ただ、実際のところ上記の利益水準で節税できる金額はそこまで大きくなく(数万〜数十万円程度)、
法人化による手間が増えることを考えると微妙なところです。
どんなに緻密にシミュレーションしたところで、売上が減ってしまったら元も子もありません。
ですので私は基本的に自分から(税金以外の理由で)法人にする必要のない方に、無理に法人化は勧めません。
特に税引前利益が300万円〜1,000万円くらいであれば
事業を安定させたり、その他のことに注力したほうが良いと考えています。
法人設立したほうが良いですか?の唯一の答え
それでも上記の利益水準の方に聞かれることが多いので、
法人設立したほうが良いかもしれない、といえる唯一の答えは以下です。
(あ、唯一と書きながら3つ書いてしまいました、すみません(^_^;))
利益が1,500万円を超えたとき
利益が1,500万円を超えると、個人事業から法人へ切り替えた場合の節税額が
100万円を超える可能性があるので検討する余地はあるでしょう。
売上が1,000万円を超えたとき
売上(海外売上など消費税対象外のものを除く。

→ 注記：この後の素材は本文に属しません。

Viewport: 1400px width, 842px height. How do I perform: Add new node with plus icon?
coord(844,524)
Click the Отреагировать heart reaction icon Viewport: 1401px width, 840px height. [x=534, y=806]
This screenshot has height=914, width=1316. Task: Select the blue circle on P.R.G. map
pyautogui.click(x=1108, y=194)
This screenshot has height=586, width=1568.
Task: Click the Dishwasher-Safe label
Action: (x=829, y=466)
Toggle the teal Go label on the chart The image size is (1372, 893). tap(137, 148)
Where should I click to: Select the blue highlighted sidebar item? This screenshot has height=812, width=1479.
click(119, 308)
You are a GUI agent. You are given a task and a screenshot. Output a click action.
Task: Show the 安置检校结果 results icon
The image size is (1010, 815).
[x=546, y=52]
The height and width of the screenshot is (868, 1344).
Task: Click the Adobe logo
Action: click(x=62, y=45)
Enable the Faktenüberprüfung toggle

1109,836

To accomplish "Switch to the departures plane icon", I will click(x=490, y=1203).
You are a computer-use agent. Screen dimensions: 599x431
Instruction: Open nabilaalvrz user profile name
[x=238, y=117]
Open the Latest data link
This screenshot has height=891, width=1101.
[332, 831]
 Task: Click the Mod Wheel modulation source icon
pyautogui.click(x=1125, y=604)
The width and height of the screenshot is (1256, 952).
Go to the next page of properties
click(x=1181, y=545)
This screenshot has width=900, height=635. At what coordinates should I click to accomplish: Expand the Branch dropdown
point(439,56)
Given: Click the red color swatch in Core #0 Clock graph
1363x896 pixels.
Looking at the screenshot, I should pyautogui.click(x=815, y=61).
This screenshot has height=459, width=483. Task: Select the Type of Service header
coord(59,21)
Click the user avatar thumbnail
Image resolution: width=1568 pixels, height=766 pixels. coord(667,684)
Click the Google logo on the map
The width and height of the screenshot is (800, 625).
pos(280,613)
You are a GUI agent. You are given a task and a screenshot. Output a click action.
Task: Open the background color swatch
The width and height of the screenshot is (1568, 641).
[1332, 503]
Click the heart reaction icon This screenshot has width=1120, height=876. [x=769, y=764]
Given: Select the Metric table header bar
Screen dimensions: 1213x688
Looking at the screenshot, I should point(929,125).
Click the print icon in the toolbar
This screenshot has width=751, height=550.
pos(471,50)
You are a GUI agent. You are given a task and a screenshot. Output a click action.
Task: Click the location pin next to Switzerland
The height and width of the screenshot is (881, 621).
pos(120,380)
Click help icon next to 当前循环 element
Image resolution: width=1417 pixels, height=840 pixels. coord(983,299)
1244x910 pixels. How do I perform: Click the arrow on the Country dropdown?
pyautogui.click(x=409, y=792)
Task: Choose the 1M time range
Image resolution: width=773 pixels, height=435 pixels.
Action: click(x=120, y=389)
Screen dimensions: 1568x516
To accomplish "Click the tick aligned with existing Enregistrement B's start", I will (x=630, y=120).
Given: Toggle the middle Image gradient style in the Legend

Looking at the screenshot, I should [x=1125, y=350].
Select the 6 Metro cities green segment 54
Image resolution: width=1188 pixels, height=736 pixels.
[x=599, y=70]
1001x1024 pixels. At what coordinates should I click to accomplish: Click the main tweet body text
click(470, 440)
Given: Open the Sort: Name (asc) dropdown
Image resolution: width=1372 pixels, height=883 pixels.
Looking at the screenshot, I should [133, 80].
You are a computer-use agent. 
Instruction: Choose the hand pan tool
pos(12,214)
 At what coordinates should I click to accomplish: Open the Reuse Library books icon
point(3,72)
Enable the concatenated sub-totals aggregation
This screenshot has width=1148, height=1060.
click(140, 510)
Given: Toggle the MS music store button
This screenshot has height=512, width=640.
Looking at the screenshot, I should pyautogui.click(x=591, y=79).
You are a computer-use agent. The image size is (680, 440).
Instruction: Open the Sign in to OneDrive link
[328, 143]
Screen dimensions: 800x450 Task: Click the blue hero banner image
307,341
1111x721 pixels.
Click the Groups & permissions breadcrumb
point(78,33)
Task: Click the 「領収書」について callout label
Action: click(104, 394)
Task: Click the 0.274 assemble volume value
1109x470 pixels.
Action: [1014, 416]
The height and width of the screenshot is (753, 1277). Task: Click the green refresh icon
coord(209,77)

)が1,000万円を超えた場合には、
その2年後から消費税の納税義務が発生します。
消費税は、売上などお客様から預かった金額から自分が支払った消費税を差し引いて計算します。
消費税は単なる預かった金額なので納めることは当然なのですが、
利益に関係なく支出が発生するので小規模事業者にとっては辛いです。
消費税の納税義務が発生したときに法人設立をすれば2年間はまた消費税の
納税義務が免除されます。こちらの制度を上手に使って節税を図ることができます。
消費税に関しては未確定要素があまりないので
売上1,000万円を超えたことをきっかけに法人設立を検討するのも一つの手だと思っています。
税金以外で必要に迫られたとき
例えば、
- 従業員を雇いたいので応募しやすくしたい
- 銀行からの借入を増やしたい
- 取引先が個人事業主とは取引しないと言ってきた
など税金以外で必要に迫られたときに
法人化することは当然ありです。
法人を設立したいとき
身も蓋もない話ですが、
法人は、その人が設立したい、と思えば設立すれば良いと考えています。
もちろん法人化することによる
税金の違いは説明しなければいけませんが、
法人を作る、ということは自分以外の人格を作る、
ということなので世界観がとても変わります。
個人事業とはまた違った世界が見えてきます。そのような経験こそ大事だったりします。
税金など事業活動のメインではないもの(大切ではありますが)を最初に考えることは
あまり本質的ではないかな、と思っています。
まとめ
法人を設立したほうが良いですか?
という質問がなぜ難しいのか、
そして唯一の答えだと思うところを書いてみました。